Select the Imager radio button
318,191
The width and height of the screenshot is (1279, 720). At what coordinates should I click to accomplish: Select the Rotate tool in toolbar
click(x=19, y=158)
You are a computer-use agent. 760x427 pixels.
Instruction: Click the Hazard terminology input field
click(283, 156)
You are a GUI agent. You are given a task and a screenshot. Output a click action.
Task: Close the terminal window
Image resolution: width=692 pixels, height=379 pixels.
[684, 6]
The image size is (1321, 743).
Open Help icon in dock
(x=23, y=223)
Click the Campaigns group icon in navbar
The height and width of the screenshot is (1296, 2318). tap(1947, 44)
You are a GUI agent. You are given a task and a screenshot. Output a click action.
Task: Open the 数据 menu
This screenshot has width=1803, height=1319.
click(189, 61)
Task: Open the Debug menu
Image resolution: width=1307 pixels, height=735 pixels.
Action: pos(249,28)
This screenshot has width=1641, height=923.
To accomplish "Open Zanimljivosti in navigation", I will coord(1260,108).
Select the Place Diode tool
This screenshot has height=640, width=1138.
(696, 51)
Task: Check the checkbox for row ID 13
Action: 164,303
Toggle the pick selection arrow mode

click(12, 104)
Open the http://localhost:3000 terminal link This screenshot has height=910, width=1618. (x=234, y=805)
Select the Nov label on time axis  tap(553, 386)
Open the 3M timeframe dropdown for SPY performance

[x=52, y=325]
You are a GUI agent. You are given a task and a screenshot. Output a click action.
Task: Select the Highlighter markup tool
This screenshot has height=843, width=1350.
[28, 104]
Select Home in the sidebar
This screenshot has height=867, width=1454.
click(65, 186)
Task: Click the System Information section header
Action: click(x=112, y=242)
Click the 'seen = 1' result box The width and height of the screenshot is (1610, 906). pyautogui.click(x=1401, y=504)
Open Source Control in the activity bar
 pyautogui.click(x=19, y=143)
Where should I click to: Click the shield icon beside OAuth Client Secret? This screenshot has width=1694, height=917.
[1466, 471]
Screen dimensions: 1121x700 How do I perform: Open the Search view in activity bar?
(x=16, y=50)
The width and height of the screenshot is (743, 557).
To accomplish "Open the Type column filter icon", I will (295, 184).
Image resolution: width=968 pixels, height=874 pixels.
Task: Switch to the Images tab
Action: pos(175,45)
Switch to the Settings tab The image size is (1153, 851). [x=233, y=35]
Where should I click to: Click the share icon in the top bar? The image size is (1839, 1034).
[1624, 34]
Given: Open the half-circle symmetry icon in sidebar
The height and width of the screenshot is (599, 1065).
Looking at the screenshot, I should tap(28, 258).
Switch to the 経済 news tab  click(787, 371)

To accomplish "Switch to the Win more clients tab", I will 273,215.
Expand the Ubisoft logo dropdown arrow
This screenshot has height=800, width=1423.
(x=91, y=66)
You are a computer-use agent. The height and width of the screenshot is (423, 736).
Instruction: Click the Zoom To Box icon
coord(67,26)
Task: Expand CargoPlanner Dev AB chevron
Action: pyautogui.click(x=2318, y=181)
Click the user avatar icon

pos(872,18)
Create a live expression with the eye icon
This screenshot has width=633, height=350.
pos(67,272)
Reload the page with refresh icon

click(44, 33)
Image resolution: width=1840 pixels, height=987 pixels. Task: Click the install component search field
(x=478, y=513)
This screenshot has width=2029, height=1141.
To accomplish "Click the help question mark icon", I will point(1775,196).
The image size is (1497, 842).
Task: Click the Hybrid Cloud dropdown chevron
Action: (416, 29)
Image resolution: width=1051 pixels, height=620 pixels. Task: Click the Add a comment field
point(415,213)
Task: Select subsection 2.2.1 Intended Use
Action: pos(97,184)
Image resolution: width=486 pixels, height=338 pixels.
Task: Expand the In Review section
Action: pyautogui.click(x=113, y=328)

================

▶ **Task prompt**
From the entries above, extract only the lines running from the one containing "Screen dimensions: 1121x700" through the one containing "Switch to the Settings", inclusive.

▶ **Response area**
Screen dimensions: 1121x700 How do I perform: Open the Search view in activity bar?
(x=16, y=50)
The width and height of the screenshot is (743, 557).
To accomplish "Open the Type column filter icon", I will (295, 184).
Image resolution: width=968 pixels, height=874 pixels.
Task: Switch to the Images tab
Action: pos(175,45)
Switch to the Settings tab The image size is (1153, 851). [x=233, y=35]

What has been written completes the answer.